Crítica de Teatro

Memorias de una libertina

Entre la prolífica obra de Stefan Zweig se esconde un breve relato sobre Mistress C, una viuda aristócrata que una noche cualquiera decide sacar de su pecho el lastre que supone la experiencia más intensa y devastadora de su existencia: el encuentro con el fuego de una pasión que la arrastra por la vergüenza, la humillación y la renuncia consciente al honor. Una historia salpicada de todos los elementos necesarios para una gran tragedia: ludopatía, depresión y querencia al suicidio.

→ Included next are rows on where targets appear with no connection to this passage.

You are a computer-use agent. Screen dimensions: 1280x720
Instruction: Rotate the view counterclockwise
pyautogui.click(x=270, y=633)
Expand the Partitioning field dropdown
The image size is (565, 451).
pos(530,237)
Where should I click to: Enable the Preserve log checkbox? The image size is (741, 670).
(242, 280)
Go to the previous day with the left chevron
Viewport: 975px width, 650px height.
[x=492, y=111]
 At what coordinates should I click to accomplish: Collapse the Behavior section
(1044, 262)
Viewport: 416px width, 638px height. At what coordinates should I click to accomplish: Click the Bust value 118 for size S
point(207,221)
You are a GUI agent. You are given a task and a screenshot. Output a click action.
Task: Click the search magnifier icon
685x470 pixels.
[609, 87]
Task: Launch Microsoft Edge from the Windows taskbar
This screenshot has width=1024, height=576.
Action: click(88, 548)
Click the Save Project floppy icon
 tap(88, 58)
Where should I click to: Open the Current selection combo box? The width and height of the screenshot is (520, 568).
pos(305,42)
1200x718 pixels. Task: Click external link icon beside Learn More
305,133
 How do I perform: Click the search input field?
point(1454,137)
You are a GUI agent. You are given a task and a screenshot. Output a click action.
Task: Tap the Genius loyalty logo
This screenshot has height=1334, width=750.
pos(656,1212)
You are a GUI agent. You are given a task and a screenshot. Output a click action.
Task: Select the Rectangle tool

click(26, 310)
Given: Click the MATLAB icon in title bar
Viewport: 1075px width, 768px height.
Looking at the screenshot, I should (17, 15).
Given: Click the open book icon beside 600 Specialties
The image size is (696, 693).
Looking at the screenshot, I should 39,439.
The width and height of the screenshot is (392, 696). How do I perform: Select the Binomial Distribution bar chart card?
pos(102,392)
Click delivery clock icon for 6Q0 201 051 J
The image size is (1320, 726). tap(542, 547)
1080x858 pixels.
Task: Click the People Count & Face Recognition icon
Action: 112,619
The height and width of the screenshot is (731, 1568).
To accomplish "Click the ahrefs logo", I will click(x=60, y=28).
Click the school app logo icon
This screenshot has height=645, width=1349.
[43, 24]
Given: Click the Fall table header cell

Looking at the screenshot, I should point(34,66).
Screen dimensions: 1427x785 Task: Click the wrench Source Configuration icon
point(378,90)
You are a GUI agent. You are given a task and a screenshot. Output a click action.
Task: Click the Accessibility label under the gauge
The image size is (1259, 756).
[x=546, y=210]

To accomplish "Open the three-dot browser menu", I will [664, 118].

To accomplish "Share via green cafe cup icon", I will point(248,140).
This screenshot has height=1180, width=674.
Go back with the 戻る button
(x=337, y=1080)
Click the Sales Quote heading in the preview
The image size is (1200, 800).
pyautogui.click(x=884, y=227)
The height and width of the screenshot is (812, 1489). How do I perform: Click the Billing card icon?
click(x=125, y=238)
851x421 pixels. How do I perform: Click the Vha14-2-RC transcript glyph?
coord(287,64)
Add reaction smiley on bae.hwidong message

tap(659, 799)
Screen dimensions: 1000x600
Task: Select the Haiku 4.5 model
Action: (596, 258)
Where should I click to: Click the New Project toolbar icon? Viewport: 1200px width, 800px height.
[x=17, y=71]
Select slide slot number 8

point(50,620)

Con este material dramático, Silvia Marsó se lanza valientemente y sin red a la aventura de producir un musical de bolsillo, que lejos de buscar el fuego artificial y el colorido típico de Broadway, se adentra en la oscuridad del alma humana en todas sus dimensiones. Un trío de piano, violonchelo y violín hilvana en directo la atmósfera sonora lúgubre que enmarca este trance, mientras solo un juego de cortinas y la austera convención teatral dan forma asfixiante al casino, el hotel y la estación. Germán Torres toma la escena cual maestro de ceremonias y custodio de la fatalidad, que empuja a los personajes a encontrarse con su destino: nos encandila como contrapunto cómico, pero no seduce tanto en sus solos musicales. Felipe Ansola rebosa potencia y control sobre su voz, curtida para el mundo del musical. Y Silvia Marsó se crece poco a poco tras cada número, llegando a alcanzar un brillo sorprendente.

Aunque al espectáculo le cuesta coger carrerilla desde el pozo de desolación desde el que comienza, los amantes consiguen derrochar luz en su encuentro en la iglesia, lo que arranca el aplauso del respetable. Un viaje en clave melodramática al mundo de una víctima de la tradición y el decoro, un personaje con el que, afortunadamente, cada vez nos es más difícil empatizar.